_Exercise data_:
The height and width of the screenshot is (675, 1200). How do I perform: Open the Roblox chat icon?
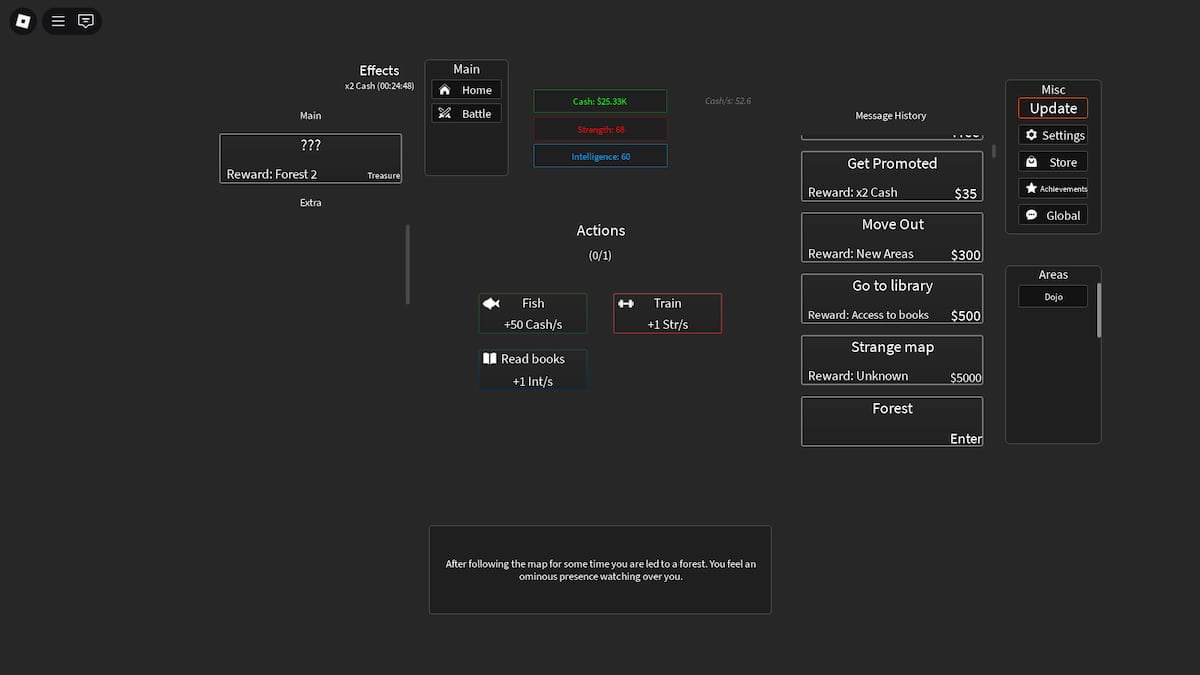[x=86, y=20]
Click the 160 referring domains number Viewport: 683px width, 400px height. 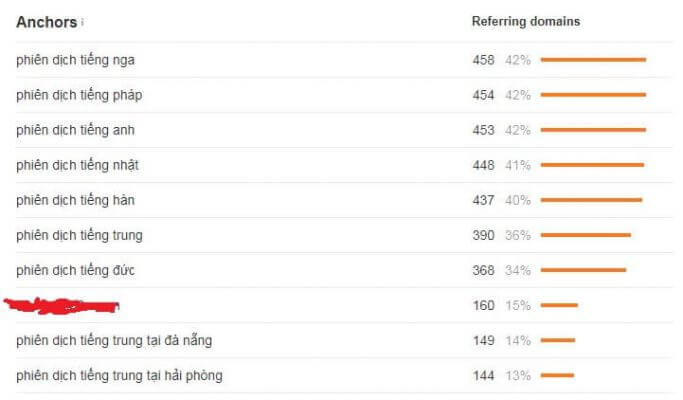tap(483, 305)
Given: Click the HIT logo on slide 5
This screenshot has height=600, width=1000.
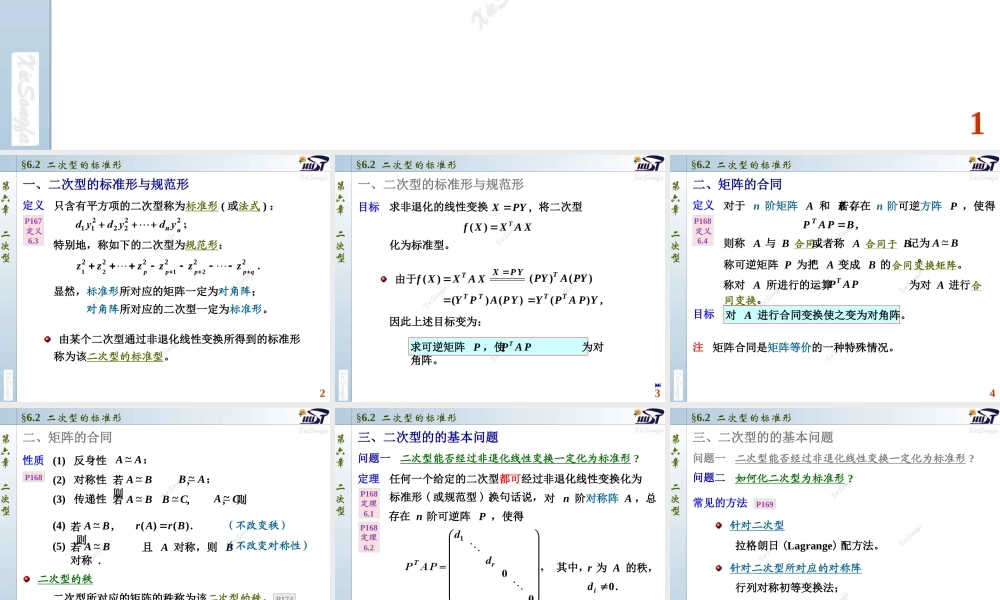Looking at the screenshot, I should pyautogui.click(x=312, y=417).
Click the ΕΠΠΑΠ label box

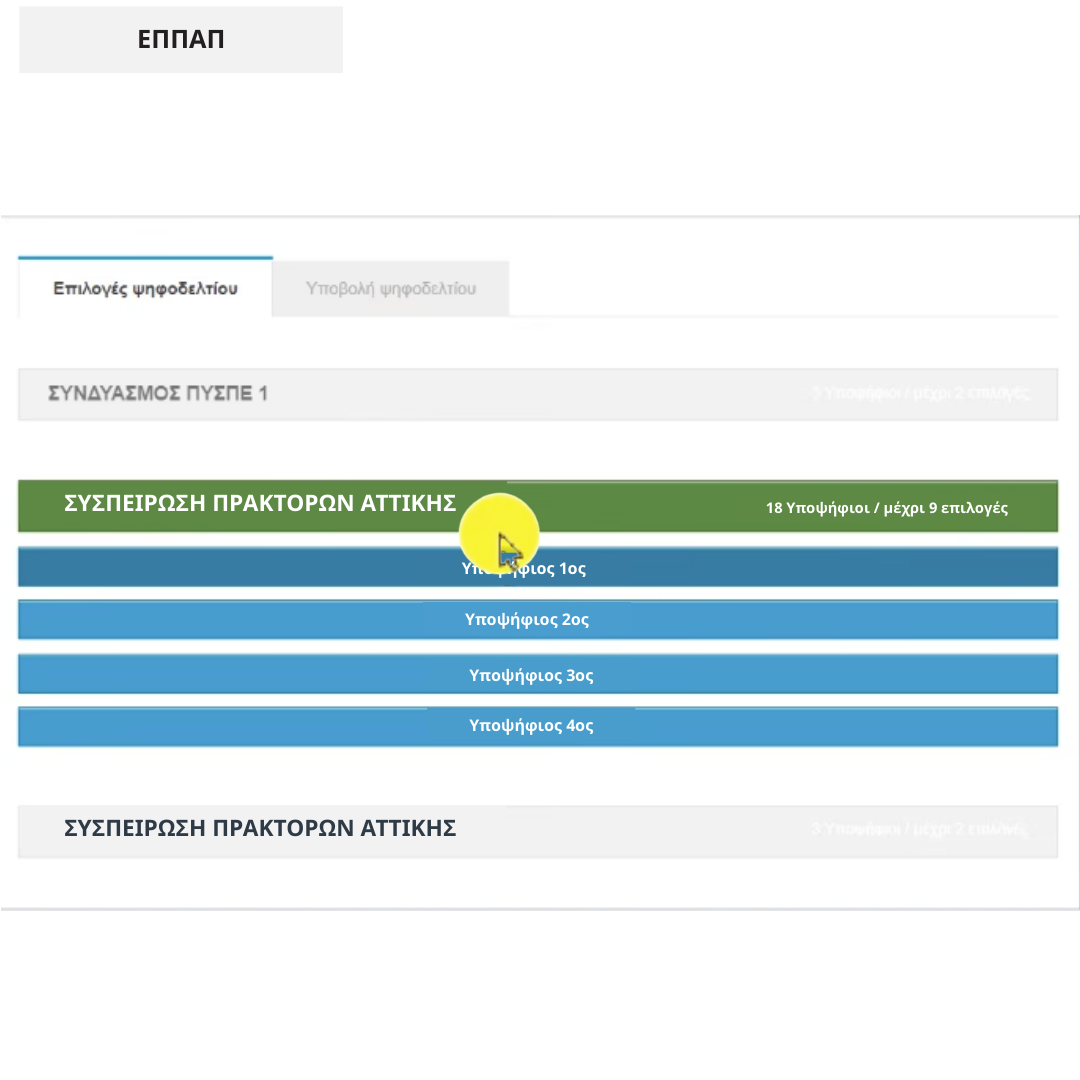pyautogui.click(x=181, y=40)
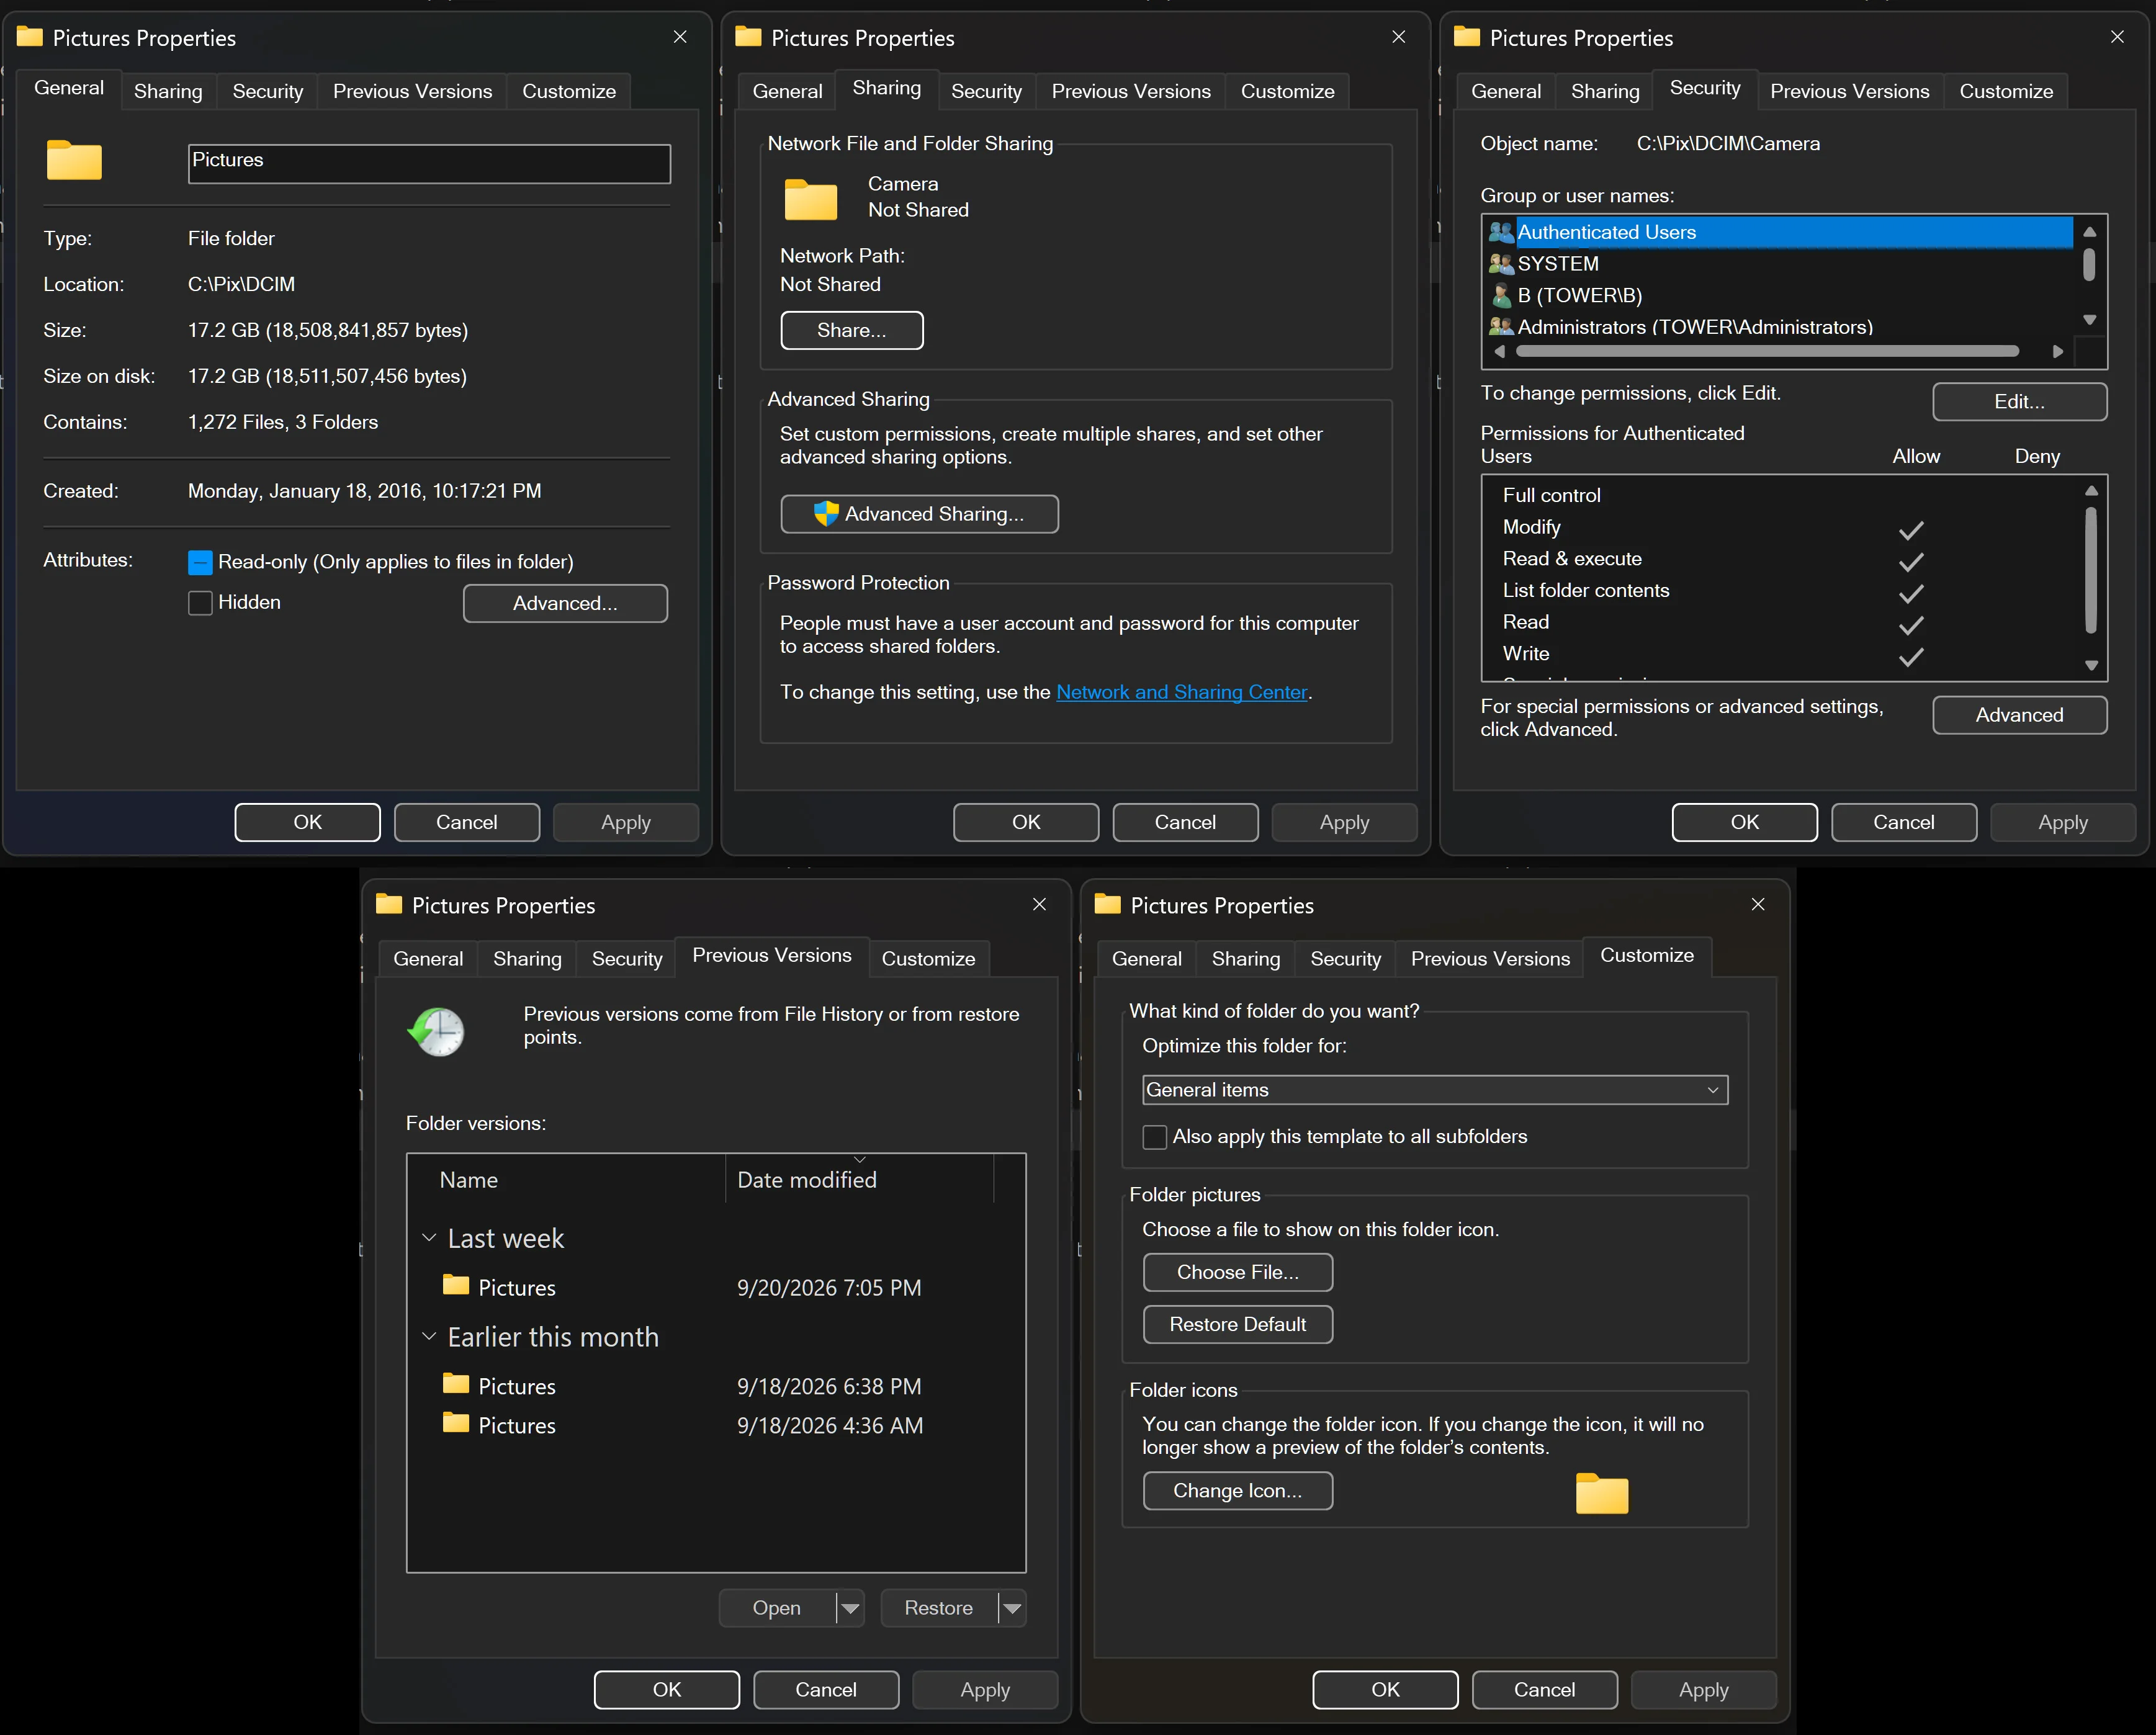Click the folder icon preview beside Change Icon
The width and height of the screenshot is (2156, 1735).
pos(1602,1493)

_What this task involves_:
What is needed is a verbatim copy of the lines from the line with "This screenshot has height=600, width=1000." through the last line of the listing, pictures excluded.

_Completed task_:
This screenshot has height=600, width=1000.
Looking at the screenshot, I should pyautogui.click(x=312, y=417).
Click the ΕΠΠΑΠ label box

pyautogui.click(x=181, y=40)
Click the folder icon preview beside Change Icon
The width and height of the screenshot is (2156, 1735).
pos(1602,1493)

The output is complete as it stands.